Not supported in ClickHouse Cloud

A table engine storing time series, i.e. a set of values associated with timestamps and tags (or labels):

metric_name1[tag1=value1, tag2=value2, ...] = {timestamp1: value1, timestamp2: value2, ...}
metric_name2[...] = ...
References

This is an experimental feature that may change in backwards-incompatible ways in the future releases. Enable usage of the TimeSeries table engine with allow_experimental_time_series_table setting. Input the command set allow_experimental_time_series_table = 1.

Syntax

CREATE TABLE name [(columns)] ENGINE=TimeSeries
[SETTINGS var1=value1, ...]
[SAMPLES db.samples_table_name | [SAMPLES INNER COLUMNS (...)] [SAMPLES INNER ENGINE engine(arguments)]]
[TAGS db.tags_table_name | [TAGS INNER COLUMNS (...)] [TAGS INNER ENGINE engine(arguments)]]
[METRICS db.metrics_table_name | [METRICS INNER COLUMNS (...)] [METRICS INNER ENGINE engine(arguments)]]
Note

The keyword SAMPLES has an alias DATA which is kept for backwards compatibility.

Usage

It's easier to start with everything set by default (it's allowed to create a TimeSeries table without specifying a list of columns):

CREATE TABLE my_table ENGINE=TimeSeries

Then this table can be used with the following protocols (a port must be assigned in the server configuration):

Outer columns

Columns of a TimeSeries table are generated automatically. These are outer columns, they store no data, they just provide interface for SELECT/INSERT. Actual data is stored in target tables. Here is the list of the outer columns:

NameTypeDescription
metric_nameStringThe name of the metric
tagsMap(String, String)Map of tags (labels) for the time series
time_seriesArray(Tuple(DateTime64(3), Float64)) by defaultArray of (timestamp, value) pairs for a time series. The tuple's timestamp and scalar element types can be derived from the samples INNER COLUMNS declaration (see Specifying outer columns)
metric_familyStringThe name of the metric family (for metrics metadata)
typeStringThe type of the metric (e.g. "counter", "gauge")
unitStringThe unit of the metric
helpStringThe description of the metric

Example:

INSERT INTO my_table (metric_name, tags, time_series) VALUES
    ('cpu_usage', {'job': 'node_exporter', 'instance': 'host1:9100'},
     [(toDateTime64('2024-01-01 00:00:00', 3), 0.5), (toDateTime64('2024-01-01 00:01:00', 3), 0.7)])

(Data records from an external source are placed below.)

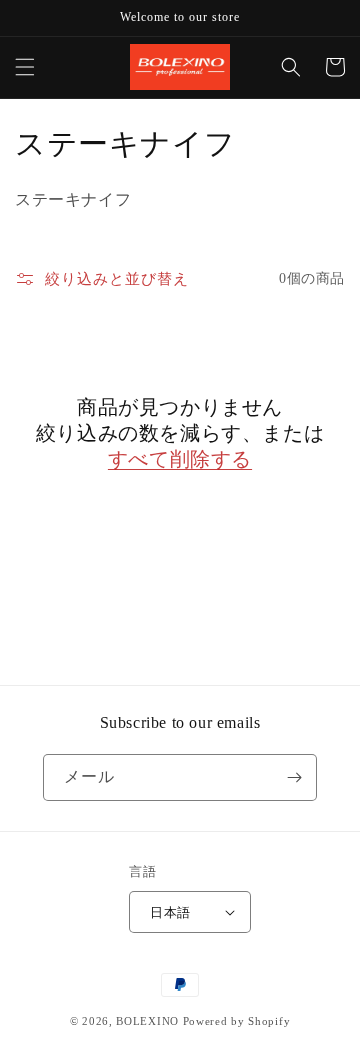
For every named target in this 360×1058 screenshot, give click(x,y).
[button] (25, 67)
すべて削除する (180, 459)
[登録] (294, 777)
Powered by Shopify (237, 1021)
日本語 (170, 912)
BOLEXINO (147, 1021)
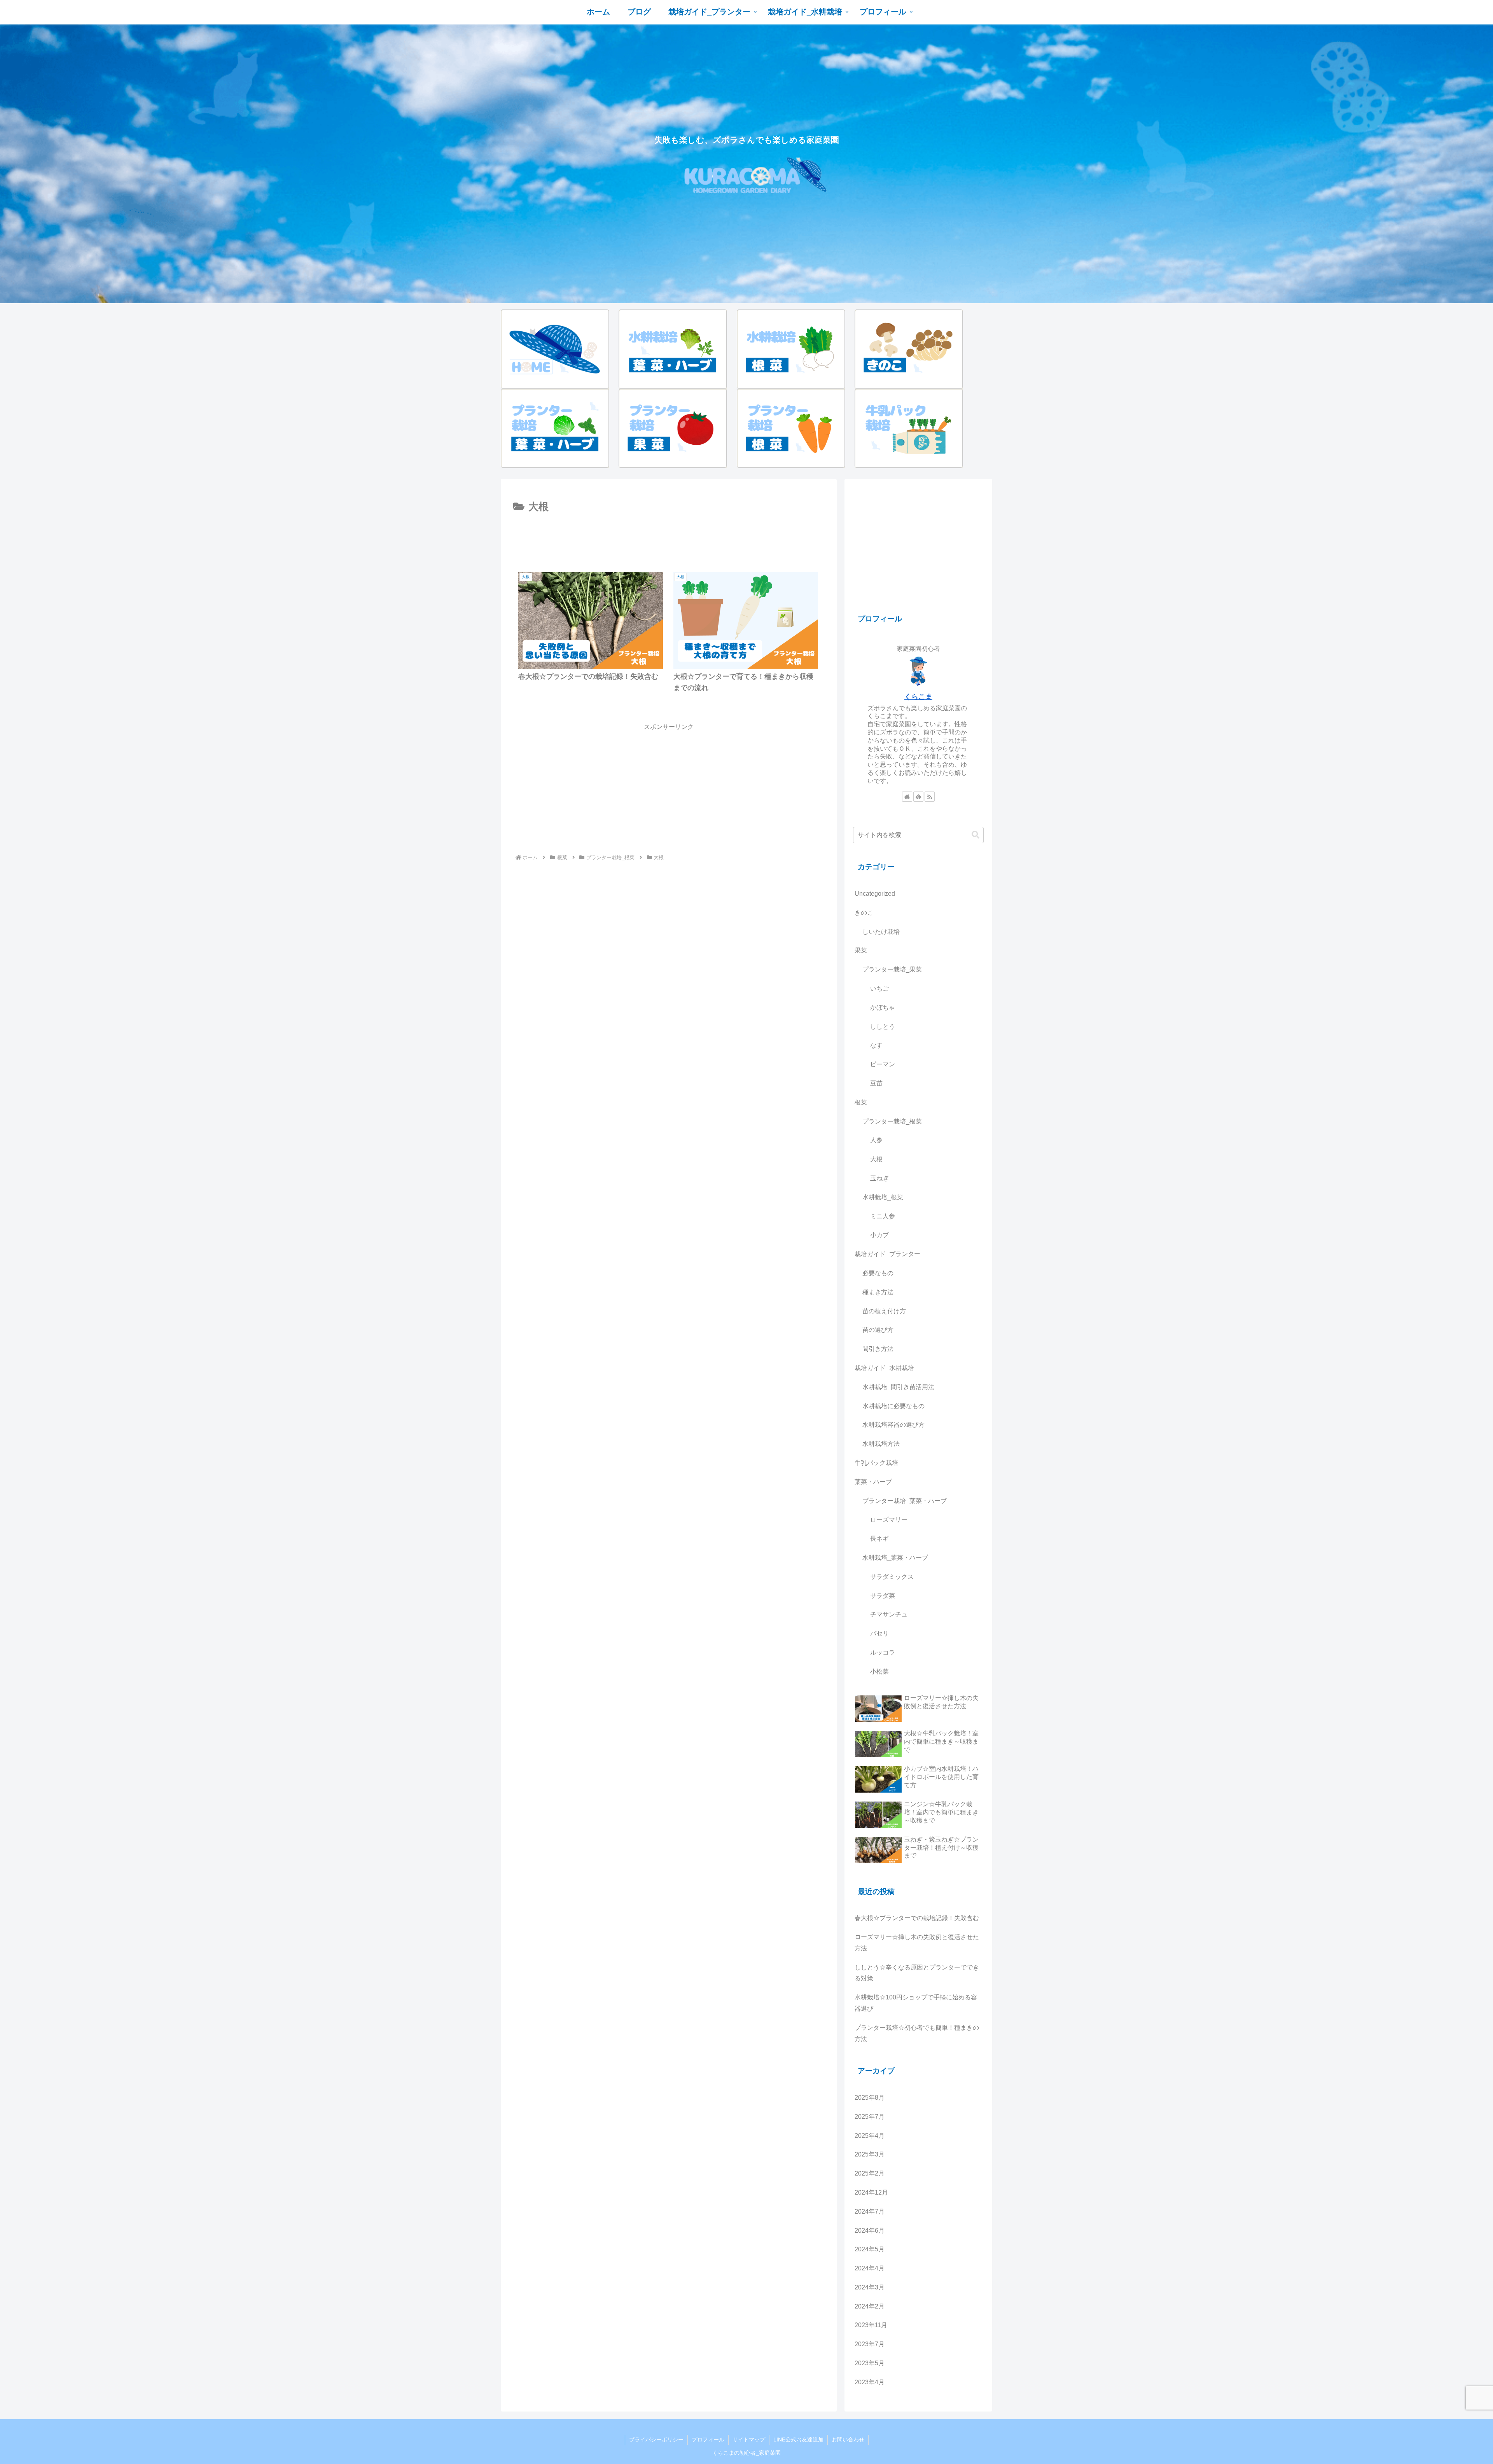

metric_name is allowed to be empty on insertion, that means the metric name is specified in tags under __name__, for example:

INSERT INTO my_table (tags, time_series) VALUES
    ({'__name__': 'cpu_usage', 'job': 'test'},
     [(toDateTime64('2024-01-01 00:00:00', 3), 0.5)])

To insert metrics metadata, insert into the metric_family, type, unit, and help columns:

INSERT INTO my_table (metric_name, tags, time_series, metric_family, type, unit, help) VALUES
    ('http_requests_total', {'method': 'GET'}, [(now64(), 100.0)],
     'http_requests_total', 'counter', 'requests', 'Total HTTP requests')

Specifying outer columns

The outer time_series column can be listed explicitly in a CREATE TABLE statement to override its default Array(Tuple(DateTime64(3), Float64)) type. ClickHouse extracts the timestamp and scalar types from the tuple and propagates them to the inner samples table:

CREATE TABLE my_table (time_series Array(Tuple(UInt32, Float32))) ENGINE=TimeSeries

This is equivalent to declaring the timestamp and value column types in the samples INNER COLUMNS clause directly:

CREATE TABLE my_table ENGINE=TimeSeries
SAMPLES INNER COLUMNS (timestamp UInt32, value Float32)

If both forms are used in the same CREATE TABLE statement, the declared types must match.

Target tables

A TimeSeries table doesn't have its own data, everything is stored in its target tables. This is similar to how a materialized view works, with the difference that a materialized view has one target table whereas a TimeSeries table has three target tables named samples, tags, and metrics.

The target tables can be either specified explicitly in the CREATE TABLE query or the TimeSeries table engine can generate inner target tables automatically.

Rows inserted into a TimeSeries table are transformed, split into blocks, and inserted in these three target tables.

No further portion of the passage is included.